* _Passage_:
——————————

Two years ago, I told about my asshole dad and his behavior during my mother’s knee replacement surgery in this thread.
Well, it’s looking very likely that I’m going to get my wish. (The following may be a bit disjointed, as I’m C&Ping from e-mails to a friend.)
My dad was having dizzy spells last week, and finally fell down and asked to see a doctor (he usually has to be pushed, pulled, and dragged). Supposedly he had some sort of tumors near the cerebellum. He was in the hospital for observation, but otherwise OK except for not really being able to get up without the risk of falling again. He’s 69. Apparently he’s also had some spots on his lungs that were diagnosed as calcifications (you’d think it would be worse, as he’s been chain-smoking Luckies for 50+ years).
What was my reaction? A bit of “meh,” a bit of “gee, maybe he will go first after all.” Mildly wondering how much fake sympathy my mother is going to expect me to exhibit. If he gets spectacularly ill and/or dies, I’ll do whatever she needs me to do to help her, but I have no desire to, say, go visit him (what for?). My sister went this weekend and took the kids (the only grandchildren). OK, so they’ll want to see Grandpa. And maybe he wasn’t as much of a shit to my sister. Then again, she likes to fake stuff just like my mom does.

——————————

Records from a dataset
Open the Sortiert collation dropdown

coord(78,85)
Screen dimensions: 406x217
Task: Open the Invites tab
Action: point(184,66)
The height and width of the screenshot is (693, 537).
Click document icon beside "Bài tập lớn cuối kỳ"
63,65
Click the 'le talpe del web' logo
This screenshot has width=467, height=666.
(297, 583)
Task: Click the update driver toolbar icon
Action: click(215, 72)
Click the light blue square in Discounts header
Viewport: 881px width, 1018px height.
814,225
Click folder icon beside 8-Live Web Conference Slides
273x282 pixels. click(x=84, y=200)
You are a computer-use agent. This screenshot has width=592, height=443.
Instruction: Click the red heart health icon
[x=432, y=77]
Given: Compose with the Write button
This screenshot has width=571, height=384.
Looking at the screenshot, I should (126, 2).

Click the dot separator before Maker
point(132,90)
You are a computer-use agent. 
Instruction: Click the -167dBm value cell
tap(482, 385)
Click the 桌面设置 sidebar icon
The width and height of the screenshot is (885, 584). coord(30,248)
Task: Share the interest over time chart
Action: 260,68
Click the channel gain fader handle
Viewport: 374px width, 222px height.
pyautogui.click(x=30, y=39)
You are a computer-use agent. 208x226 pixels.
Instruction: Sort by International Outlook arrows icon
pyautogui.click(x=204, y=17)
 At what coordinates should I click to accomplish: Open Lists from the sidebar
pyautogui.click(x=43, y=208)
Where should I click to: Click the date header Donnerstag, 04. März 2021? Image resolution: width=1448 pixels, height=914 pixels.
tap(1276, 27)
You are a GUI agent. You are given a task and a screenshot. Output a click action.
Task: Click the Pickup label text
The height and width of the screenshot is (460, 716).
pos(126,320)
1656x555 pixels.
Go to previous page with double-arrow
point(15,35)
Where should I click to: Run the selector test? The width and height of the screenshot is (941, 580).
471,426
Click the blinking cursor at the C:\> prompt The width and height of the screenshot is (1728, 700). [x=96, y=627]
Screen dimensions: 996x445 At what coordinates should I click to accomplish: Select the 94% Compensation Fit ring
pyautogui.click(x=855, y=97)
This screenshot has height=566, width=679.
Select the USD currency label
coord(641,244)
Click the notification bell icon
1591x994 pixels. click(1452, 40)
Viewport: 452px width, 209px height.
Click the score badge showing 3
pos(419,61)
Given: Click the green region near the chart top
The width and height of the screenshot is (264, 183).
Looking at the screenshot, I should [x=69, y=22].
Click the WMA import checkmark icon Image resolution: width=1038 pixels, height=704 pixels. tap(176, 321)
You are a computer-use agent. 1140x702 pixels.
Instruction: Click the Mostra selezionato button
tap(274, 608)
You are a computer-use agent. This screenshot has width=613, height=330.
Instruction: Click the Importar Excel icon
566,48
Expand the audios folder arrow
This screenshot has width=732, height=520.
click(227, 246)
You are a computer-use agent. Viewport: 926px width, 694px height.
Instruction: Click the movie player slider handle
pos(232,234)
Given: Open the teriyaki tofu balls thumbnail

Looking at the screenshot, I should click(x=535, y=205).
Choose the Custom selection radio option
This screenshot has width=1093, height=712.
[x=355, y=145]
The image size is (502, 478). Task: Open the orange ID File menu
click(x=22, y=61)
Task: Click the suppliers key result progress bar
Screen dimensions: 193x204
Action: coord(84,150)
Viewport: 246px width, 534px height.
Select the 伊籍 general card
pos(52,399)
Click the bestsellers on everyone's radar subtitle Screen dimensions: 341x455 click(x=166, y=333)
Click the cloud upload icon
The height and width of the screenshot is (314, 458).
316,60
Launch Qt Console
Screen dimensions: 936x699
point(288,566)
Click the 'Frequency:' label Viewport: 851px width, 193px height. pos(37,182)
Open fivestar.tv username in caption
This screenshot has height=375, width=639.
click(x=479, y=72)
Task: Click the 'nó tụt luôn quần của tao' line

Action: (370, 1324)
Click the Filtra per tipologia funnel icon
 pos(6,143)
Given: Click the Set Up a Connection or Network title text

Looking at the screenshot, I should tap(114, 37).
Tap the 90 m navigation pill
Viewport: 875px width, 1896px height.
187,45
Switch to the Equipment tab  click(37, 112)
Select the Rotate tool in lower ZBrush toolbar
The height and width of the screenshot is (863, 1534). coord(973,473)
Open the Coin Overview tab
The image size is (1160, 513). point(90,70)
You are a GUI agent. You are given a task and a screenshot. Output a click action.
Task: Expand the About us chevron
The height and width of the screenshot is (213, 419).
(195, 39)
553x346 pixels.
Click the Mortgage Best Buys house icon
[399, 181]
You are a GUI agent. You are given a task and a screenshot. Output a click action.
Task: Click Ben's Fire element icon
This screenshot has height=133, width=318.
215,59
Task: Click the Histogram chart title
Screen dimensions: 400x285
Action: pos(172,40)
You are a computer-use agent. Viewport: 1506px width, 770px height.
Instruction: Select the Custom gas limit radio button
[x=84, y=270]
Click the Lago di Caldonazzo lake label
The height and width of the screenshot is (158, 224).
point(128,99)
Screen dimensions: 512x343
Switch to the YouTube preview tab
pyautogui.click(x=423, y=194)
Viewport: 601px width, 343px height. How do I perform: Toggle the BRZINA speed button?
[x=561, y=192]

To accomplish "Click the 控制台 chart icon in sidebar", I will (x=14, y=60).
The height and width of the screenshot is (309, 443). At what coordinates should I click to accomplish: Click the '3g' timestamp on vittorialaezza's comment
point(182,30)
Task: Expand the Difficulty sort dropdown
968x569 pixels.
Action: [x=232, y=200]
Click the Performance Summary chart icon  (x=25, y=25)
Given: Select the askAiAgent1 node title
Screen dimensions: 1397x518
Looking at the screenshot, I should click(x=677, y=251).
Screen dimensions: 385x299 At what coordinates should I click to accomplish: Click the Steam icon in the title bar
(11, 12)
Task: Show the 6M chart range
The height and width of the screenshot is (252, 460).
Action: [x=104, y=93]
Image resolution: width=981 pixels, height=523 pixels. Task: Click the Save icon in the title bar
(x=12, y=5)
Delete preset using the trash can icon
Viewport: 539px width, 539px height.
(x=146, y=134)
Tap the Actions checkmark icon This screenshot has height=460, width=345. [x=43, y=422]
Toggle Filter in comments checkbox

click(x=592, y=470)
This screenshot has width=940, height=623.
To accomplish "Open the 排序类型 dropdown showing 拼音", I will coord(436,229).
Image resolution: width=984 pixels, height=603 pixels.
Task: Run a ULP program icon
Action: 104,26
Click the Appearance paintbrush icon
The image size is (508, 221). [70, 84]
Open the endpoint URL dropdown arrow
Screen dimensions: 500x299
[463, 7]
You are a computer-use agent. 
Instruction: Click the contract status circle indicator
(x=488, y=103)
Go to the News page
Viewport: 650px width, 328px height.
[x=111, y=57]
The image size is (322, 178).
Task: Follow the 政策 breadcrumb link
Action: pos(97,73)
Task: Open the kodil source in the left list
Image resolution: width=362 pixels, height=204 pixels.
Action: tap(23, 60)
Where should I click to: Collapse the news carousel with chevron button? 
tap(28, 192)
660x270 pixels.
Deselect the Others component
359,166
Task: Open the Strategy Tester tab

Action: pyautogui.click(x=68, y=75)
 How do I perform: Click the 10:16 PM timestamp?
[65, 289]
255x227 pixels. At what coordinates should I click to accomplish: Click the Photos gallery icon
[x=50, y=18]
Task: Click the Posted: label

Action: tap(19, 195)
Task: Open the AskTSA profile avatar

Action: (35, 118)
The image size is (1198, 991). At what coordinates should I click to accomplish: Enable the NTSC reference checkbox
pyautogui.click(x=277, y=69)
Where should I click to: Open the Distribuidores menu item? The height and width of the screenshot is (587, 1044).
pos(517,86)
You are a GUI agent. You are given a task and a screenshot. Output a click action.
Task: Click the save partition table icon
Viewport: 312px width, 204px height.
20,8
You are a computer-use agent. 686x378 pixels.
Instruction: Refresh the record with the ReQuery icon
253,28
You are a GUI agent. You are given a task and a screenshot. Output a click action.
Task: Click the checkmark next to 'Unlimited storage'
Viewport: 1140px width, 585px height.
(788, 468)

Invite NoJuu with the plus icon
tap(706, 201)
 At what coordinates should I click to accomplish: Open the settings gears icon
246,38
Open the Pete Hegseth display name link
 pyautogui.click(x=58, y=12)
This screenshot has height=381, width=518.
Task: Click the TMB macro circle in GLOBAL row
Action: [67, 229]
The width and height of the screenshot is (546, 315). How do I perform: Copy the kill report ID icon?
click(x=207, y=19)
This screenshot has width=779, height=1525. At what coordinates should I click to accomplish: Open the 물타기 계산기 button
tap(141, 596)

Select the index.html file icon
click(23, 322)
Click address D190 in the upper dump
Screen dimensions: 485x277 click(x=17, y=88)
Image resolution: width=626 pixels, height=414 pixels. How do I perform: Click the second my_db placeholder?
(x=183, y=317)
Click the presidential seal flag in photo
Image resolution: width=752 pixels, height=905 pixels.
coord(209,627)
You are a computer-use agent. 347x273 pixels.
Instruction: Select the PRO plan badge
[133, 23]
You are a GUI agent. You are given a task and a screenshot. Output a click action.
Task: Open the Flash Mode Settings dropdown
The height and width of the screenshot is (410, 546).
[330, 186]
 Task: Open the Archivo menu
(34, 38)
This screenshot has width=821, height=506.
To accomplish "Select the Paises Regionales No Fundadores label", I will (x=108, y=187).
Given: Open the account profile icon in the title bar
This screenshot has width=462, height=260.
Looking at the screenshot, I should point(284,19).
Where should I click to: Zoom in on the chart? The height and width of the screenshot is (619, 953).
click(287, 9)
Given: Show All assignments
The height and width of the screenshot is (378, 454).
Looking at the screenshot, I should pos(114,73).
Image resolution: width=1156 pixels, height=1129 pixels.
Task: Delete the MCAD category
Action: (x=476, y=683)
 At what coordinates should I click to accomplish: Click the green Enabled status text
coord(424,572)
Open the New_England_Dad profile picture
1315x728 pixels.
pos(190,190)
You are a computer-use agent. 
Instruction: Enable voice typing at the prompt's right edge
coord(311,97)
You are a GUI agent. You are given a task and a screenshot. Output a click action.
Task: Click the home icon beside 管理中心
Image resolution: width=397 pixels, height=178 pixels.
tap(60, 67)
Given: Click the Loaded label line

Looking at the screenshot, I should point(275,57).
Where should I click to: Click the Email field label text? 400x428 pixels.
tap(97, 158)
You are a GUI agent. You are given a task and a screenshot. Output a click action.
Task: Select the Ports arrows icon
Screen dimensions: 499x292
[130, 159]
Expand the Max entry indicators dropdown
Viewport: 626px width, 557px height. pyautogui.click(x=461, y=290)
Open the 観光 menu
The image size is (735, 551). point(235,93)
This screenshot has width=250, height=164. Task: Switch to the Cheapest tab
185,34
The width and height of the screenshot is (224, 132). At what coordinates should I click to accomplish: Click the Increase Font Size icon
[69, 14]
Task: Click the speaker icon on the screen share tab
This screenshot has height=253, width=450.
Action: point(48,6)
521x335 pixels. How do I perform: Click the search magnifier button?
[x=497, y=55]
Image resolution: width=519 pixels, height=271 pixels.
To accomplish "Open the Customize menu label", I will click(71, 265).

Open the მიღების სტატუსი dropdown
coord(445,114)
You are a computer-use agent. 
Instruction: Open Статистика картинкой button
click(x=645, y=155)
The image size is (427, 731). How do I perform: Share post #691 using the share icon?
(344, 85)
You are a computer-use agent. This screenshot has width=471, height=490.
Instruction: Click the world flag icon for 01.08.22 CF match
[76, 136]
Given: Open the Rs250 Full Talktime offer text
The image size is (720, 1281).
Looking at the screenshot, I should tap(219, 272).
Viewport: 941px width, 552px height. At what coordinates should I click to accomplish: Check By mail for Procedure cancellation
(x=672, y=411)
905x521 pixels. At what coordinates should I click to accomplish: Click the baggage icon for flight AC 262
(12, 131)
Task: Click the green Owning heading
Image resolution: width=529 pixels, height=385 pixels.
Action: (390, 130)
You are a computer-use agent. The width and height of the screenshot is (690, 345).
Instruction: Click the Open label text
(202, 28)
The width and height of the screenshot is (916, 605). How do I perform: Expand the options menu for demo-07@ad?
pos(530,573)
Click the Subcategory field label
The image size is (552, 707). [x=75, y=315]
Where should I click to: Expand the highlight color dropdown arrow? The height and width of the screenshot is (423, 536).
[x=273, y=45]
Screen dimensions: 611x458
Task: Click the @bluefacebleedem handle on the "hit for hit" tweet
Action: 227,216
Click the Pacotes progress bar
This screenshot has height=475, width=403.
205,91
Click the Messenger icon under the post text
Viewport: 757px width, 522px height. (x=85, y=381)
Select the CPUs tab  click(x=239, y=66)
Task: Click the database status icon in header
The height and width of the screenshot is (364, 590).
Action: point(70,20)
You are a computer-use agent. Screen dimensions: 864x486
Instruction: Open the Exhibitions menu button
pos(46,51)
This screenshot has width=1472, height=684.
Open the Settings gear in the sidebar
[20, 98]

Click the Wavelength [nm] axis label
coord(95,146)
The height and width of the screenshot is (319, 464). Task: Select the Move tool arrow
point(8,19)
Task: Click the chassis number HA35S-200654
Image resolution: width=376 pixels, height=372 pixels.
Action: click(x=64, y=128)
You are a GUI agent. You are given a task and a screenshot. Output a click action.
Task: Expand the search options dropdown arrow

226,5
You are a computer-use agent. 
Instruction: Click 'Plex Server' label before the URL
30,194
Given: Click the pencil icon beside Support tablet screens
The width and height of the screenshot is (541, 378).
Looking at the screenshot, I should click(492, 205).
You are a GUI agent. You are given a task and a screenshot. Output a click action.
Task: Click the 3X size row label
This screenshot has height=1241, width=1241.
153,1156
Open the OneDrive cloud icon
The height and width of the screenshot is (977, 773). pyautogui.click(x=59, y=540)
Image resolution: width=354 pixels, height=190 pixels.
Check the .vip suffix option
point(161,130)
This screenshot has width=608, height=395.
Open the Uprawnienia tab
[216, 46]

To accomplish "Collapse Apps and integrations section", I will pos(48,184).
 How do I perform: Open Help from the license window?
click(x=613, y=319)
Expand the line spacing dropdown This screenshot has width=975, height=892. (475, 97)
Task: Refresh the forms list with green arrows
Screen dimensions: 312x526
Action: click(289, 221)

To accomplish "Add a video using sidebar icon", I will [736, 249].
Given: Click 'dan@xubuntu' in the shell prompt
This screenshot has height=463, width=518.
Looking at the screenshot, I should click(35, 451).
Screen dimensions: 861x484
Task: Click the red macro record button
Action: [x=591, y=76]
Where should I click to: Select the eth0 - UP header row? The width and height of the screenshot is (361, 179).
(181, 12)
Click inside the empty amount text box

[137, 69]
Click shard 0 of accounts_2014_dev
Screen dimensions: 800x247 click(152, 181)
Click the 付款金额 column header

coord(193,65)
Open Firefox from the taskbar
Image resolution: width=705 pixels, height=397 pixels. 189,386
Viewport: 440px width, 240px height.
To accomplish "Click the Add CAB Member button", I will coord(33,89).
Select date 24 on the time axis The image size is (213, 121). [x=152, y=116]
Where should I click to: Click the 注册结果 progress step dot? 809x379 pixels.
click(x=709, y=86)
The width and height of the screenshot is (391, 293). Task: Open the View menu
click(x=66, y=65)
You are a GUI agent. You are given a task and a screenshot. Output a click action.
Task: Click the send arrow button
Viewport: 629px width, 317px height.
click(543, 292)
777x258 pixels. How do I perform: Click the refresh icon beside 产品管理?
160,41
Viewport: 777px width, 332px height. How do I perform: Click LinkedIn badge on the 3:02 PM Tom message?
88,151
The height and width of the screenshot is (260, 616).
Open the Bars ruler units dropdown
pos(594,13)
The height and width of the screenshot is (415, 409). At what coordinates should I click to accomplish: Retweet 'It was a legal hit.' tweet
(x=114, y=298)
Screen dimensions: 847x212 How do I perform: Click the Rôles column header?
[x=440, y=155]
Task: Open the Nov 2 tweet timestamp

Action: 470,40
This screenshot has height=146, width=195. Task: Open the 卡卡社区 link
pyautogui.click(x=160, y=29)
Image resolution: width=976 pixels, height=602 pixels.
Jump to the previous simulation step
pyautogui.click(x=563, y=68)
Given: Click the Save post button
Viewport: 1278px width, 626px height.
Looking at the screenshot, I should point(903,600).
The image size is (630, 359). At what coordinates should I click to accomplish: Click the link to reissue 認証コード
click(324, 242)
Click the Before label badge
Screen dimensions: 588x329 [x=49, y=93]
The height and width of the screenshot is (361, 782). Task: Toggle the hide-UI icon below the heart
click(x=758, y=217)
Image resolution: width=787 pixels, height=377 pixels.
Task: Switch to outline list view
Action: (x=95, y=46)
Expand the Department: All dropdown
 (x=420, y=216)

——————————

* _Task prompt_: Pick up the account of the father's illness after its last sentence and carry it on.

* _Your response_:
My mom just called tonight. Cancer. He’s starting chemo, and after that he has a choice of hospice or palliative care. At this stage, 1 in 3 patients survives a year.
So now they’re scrambling to organize paperwork, which my mom is exceedingly good at, and it’ll keep her busy. After she gave me all the particulars, we talked about some other mundane things. Laughed a bit about various humorous things that came up. I offered to help with digging up information, doing paperwork, and such. I’m sure she’ll be stressed, but I’m sure she’ll also be relieved on some level.
I really don’t feel anything about it except (1) relief that I get my “wish” and he goes first, so she can have some years of peace without him and I don’t have to be the bitch daughter who cuts off her father, and (2) dread of having to go through all the crap up to and including a funeral. (My mother is a fool if she thinks I’m going to make a point of visiting him.) Perhaps a renewed regret that I never had a good father, but certainly no misguided wish that he could have somehow magically turned into one. Maybe instead that my mother had married my dad’s brother instead, who has the family voice, look, and mannerisms but is a normal, nice guy.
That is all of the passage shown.